Nie hätten wir uns vorher vorstellen können, wie groß das Nichts ist. Weil der Platz in unserem Kopf nicht ausgereicht hätte. Und all das hat angefangen mit einem einzigen, kurzen Moment. Mit dem Augenblick, als Oonoo uns Mitten im Nirgendwo aussetzte. Oder vielleicht schon vorher: In der Sekunde, in der dieses Abenteuer zum ersten Mal in unsere Köpfe geschossen ist und wir wussten, wir müssen diese Vorstellungen ausmalen mit echten Erlebnissen. Ein Bilderbuch macht auch nur Sinn, wenn es voll mit Farbe ist. Richtig?

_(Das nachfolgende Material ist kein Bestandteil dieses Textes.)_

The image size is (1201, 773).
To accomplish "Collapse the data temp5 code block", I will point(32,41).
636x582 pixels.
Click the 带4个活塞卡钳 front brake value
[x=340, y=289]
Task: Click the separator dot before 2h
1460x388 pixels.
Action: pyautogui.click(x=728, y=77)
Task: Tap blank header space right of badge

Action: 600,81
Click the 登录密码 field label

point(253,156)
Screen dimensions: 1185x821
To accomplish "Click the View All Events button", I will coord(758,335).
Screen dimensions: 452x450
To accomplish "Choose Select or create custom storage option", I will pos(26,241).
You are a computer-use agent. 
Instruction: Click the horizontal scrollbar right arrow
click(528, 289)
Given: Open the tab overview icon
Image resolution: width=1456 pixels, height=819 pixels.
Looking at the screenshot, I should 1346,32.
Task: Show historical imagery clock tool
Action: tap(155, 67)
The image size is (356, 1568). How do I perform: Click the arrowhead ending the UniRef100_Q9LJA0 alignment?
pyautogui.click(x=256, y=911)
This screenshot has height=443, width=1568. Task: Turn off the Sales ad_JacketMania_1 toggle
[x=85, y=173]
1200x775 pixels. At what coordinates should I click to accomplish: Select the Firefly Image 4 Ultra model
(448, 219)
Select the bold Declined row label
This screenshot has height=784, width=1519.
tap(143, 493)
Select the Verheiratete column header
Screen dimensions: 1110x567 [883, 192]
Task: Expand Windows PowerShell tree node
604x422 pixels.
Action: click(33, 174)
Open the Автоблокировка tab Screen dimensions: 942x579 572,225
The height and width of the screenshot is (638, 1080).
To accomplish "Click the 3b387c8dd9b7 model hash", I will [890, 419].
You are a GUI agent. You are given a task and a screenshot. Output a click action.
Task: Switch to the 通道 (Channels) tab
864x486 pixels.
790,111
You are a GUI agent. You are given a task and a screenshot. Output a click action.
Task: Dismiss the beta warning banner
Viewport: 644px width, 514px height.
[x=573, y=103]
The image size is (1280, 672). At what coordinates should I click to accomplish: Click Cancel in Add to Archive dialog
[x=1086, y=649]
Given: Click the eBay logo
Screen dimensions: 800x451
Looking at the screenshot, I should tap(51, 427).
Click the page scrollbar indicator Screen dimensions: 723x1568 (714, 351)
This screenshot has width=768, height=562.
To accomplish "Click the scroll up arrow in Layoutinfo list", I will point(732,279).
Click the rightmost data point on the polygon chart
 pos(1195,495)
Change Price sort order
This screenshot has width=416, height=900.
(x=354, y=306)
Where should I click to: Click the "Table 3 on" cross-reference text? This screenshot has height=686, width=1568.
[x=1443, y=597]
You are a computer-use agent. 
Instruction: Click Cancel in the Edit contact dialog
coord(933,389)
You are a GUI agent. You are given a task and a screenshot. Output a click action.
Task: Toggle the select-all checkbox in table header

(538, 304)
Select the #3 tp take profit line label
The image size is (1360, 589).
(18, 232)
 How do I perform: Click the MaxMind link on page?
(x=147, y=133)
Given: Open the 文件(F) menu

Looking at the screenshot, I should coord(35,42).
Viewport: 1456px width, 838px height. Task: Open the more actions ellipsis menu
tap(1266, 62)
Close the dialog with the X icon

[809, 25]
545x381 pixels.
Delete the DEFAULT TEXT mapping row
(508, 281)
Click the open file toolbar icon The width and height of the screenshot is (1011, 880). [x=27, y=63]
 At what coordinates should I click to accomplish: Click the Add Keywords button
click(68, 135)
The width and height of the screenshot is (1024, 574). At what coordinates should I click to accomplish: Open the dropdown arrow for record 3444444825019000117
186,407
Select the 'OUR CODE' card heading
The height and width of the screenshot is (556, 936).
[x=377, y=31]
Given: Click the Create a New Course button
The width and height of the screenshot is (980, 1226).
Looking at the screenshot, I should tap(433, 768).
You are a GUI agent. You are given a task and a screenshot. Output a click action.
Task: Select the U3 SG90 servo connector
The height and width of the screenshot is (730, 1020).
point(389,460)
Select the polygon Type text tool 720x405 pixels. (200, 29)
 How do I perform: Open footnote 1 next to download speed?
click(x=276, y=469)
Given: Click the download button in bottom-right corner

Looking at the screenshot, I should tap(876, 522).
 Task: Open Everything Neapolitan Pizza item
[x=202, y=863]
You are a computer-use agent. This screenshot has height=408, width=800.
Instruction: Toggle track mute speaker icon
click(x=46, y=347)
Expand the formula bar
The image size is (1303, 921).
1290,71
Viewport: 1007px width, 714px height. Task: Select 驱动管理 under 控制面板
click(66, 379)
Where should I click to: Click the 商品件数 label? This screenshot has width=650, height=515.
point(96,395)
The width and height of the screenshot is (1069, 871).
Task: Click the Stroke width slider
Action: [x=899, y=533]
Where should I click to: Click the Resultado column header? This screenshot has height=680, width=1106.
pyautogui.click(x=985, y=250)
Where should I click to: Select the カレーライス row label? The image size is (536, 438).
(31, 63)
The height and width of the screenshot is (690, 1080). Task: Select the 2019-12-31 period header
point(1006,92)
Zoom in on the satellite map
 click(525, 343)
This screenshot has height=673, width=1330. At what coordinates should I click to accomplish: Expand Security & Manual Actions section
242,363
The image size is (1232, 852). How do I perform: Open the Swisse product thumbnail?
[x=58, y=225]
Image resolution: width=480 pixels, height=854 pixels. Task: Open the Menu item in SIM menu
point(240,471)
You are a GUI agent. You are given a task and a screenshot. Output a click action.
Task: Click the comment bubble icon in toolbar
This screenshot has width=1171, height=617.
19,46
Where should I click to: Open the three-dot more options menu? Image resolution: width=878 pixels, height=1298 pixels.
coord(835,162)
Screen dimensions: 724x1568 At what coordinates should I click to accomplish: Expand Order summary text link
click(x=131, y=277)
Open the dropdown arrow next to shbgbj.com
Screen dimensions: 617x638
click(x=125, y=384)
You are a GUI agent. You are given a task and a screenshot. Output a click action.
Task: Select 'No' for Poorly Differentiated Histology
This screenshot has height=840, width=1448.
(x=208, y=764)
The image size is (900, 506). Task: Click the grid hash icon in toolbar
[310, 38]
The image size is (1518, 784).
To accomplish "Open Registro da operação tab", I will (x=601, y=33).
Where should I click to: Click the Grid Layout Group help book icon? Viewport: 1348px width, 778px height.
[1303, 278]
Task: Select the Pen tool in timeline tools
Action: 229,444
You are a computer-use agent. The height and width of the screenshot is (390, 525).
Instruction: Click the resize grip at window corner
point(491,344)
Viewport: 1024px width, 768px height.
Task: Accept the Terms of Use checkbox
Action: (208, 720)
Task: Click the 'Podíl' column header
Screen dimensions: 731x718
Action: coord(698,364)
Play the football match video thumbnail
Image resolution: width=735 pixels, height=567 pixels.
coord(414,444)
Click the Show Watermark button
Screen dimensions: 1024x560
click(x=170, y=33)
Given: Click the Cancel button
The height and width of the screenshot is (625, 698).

Abenteuer Mongolei – Die Online Lesung!

Große Einsamkeit, Unberührtheit und so gut wie kein Tourismus. Franziska & Felix erfüllten sich diesen Traum und bereisten die westliche Mongolei – zu Fuß. In der Online-Lesung geben sie euch spannende Einblicke ihrer Reise. Angefangen von Schwierigkeiten bei der Reisevorbereitung, über die Unterschiede von Erwartungshaltung und Realität, bis hin zu Begegnungen, die sie auf ihrer Reise erlebten und nachhaltig prägten.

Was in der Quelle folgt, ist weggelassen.